A Scalable Global Optimization Algorithm For Constrained Clustering
This work addresses the scalability bottleneck in constrained clustering for domains requiring global optimality, offering a significant improvement over existing methods.
The paper tackles the NP-hard problem of constrained clustering with pairwise constraints by proposing SDC-GBB, a scalable branch-and-bound algorithm that handles datasets up to 200,000 samples with cannot-link and 1,500,000 with must-link constraints, achieving an optimality gap of less than 3% and scaling 200-1500 times larger than prior methods.

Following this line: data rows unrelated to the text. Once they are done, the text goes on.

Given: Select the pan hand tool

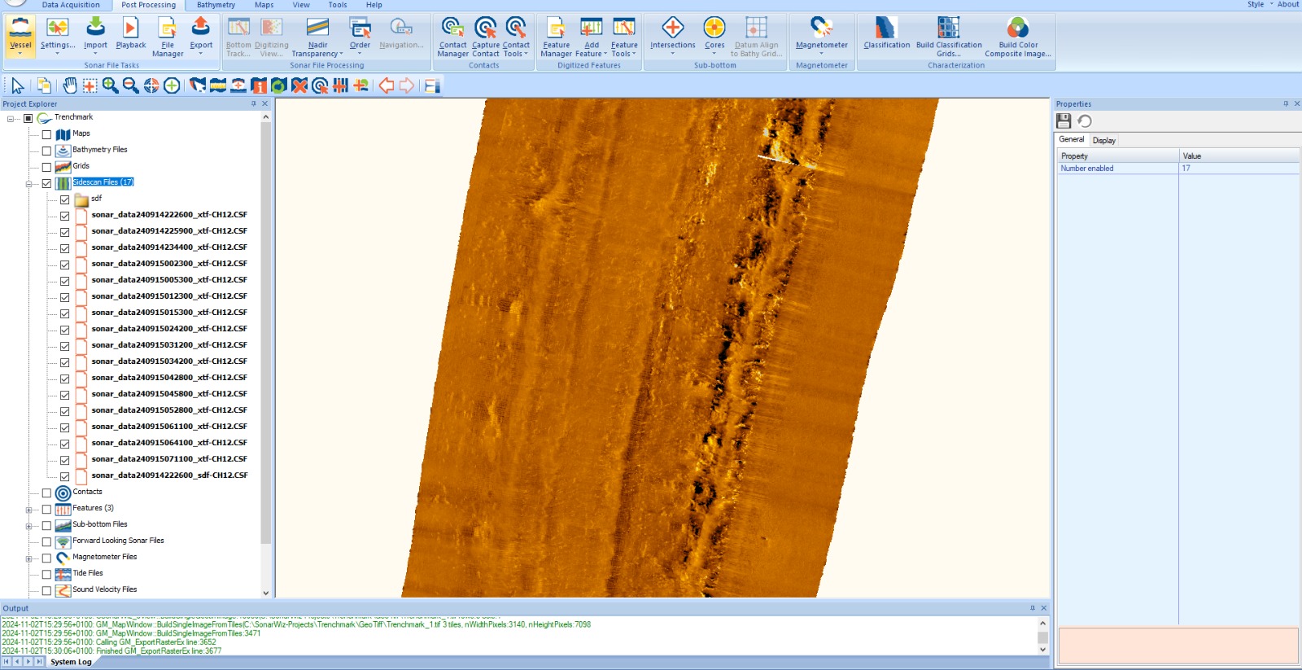Looking at the screenshot, I should coord(70,85).
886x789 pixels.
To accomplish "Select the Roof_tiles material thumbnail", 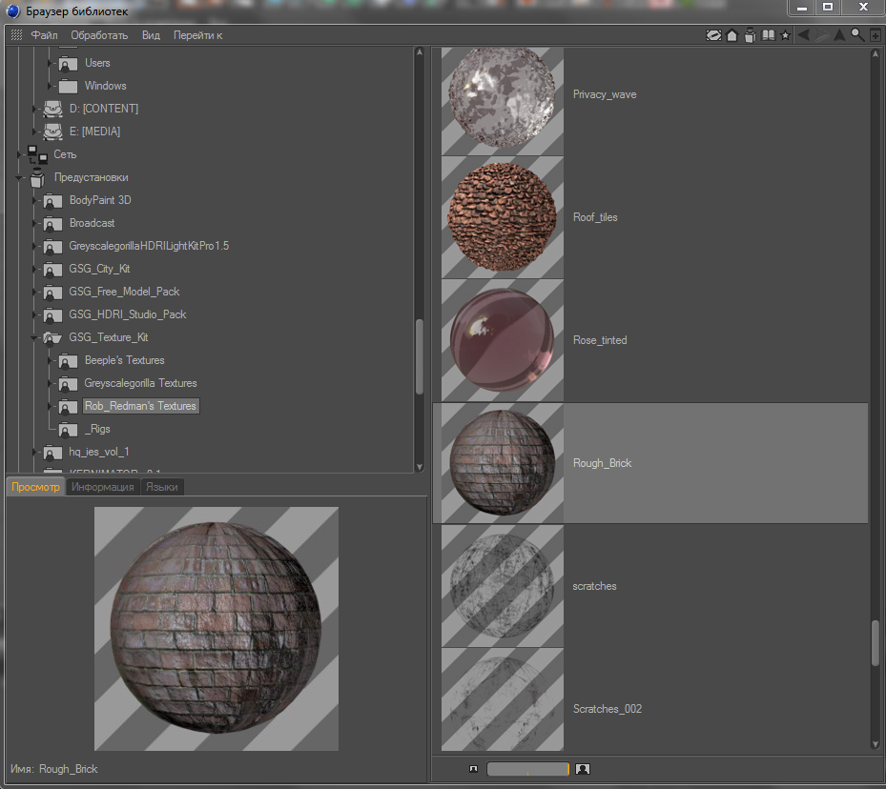I will click(x=503, y=217).
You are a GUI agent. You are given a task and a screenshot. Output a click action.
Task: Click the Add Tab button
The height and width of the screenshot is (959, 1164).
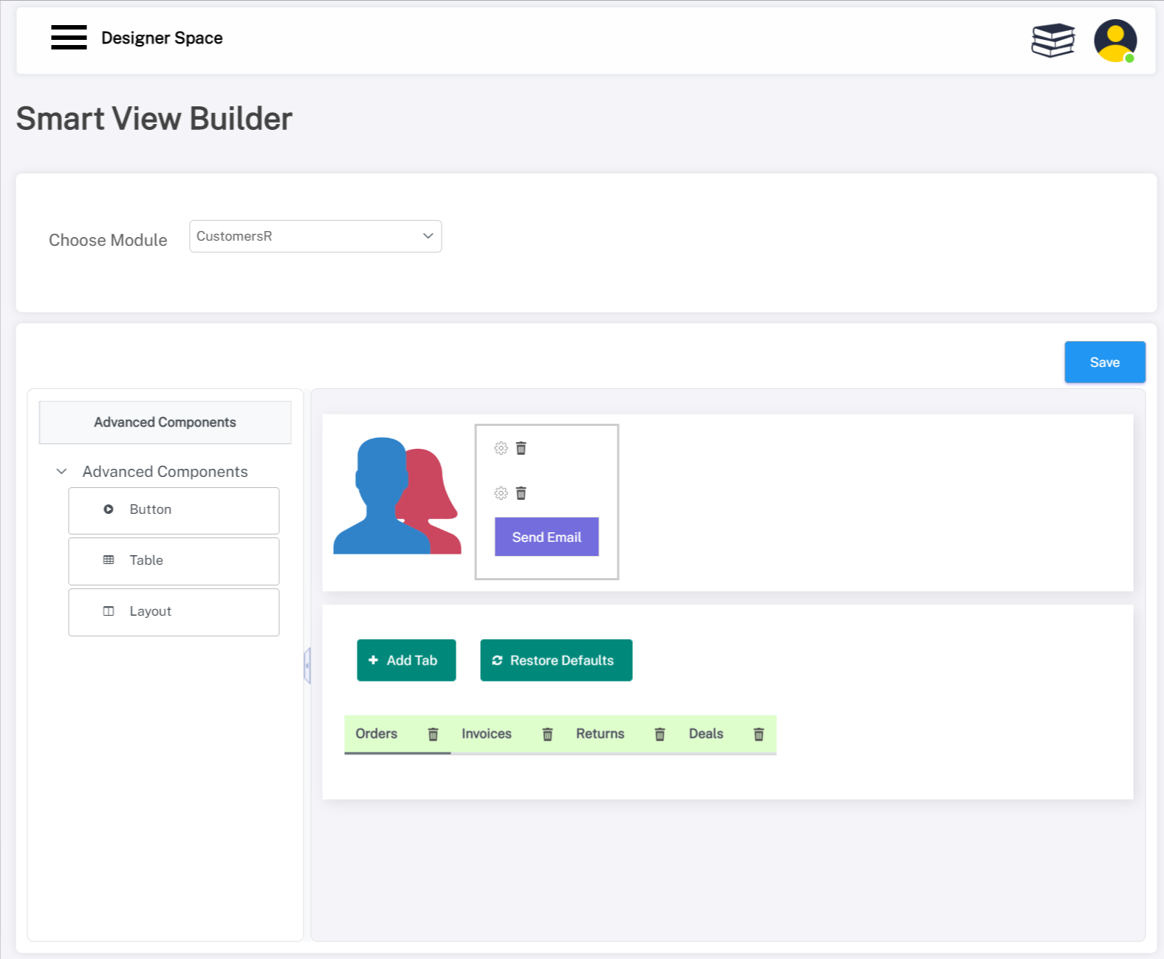tap(406, 660)
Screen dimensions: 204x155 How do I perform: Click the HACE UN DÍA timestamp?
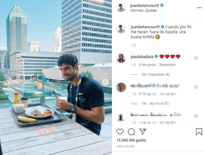(x=125, y=146)
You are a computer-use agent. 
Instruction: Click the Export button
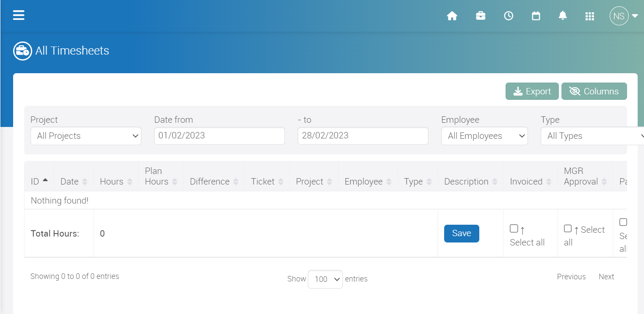click(532, 91)
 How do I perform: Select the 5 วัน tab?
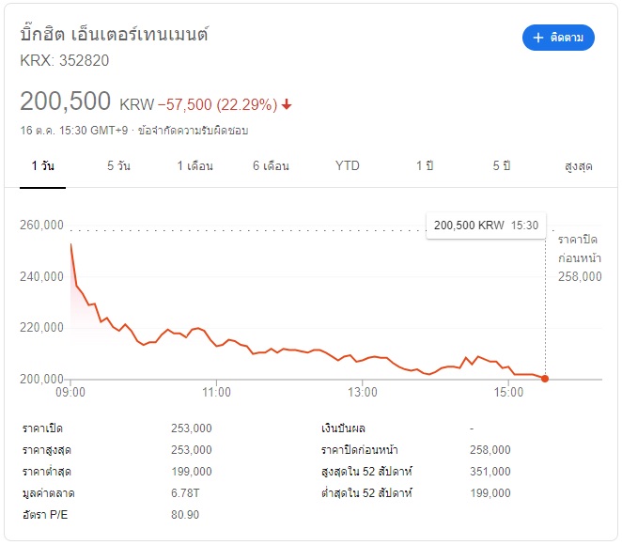pyautogui.click(x=118, y=165)
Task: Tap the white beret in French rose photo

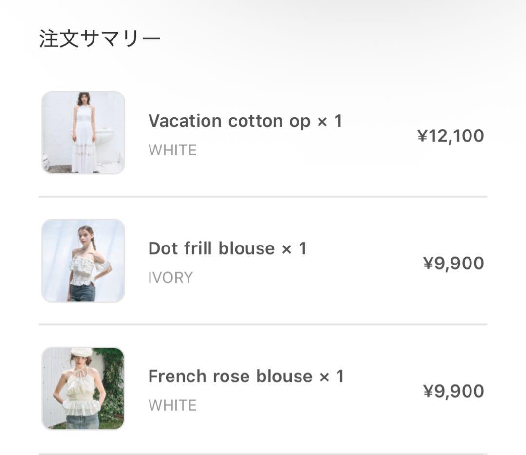Action: coord(81,351)
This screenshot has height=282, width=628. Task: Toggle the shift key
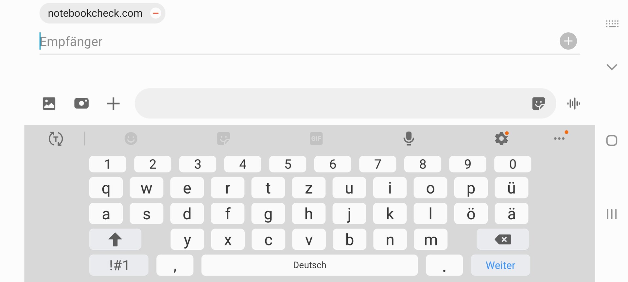(115, 240)
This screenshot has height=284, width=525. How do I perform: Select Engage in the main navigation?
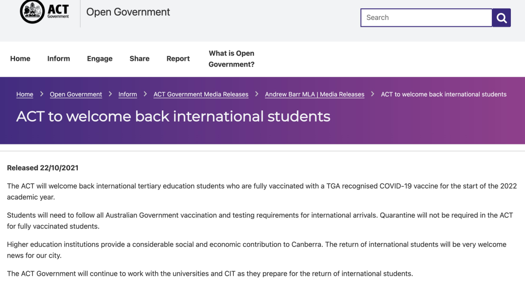tap(100, 59)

Constrained clustering leverages limited domain knowledge to improve clustering performance and interpretability, but incorporating pairwise must-link and cannot-link constraints is an NP-hard challenge, making global optimization intractable. Existing mixed-integer optimization methods are confined to small-scale datasets, limiting their utility. We propose Sample-Driven Constrained Group-Based Branch-and-Bound (SDC-GBB), a decomposable branch-and-bound (BB) framework that collapses must-linked samples into centroid-based pseudo-samples and prunes cannot-link through geometric rules, while preserving convergence and guaranteeing global optimality. By integrating grouped-sample Lagrangian decomposition and geometric elimination rules for efficient lower and upper bounds, the algorithm attains highly scalable pairwise k-Means constrained clustering via parallelism. Experimental results show that our approach handles datasets with 200,000 samples with cannot-link constraints and 1,500,000 samples with must-link constraints, which is 200 - 1500 times larger than the current state-of-the-art under comparable constraint settings, while reaching an optimality gap of less than 3%. In providing deterministic global guarantees, our method also avoids the search failures that off-the-shelf heuristics often encounter on large datasets.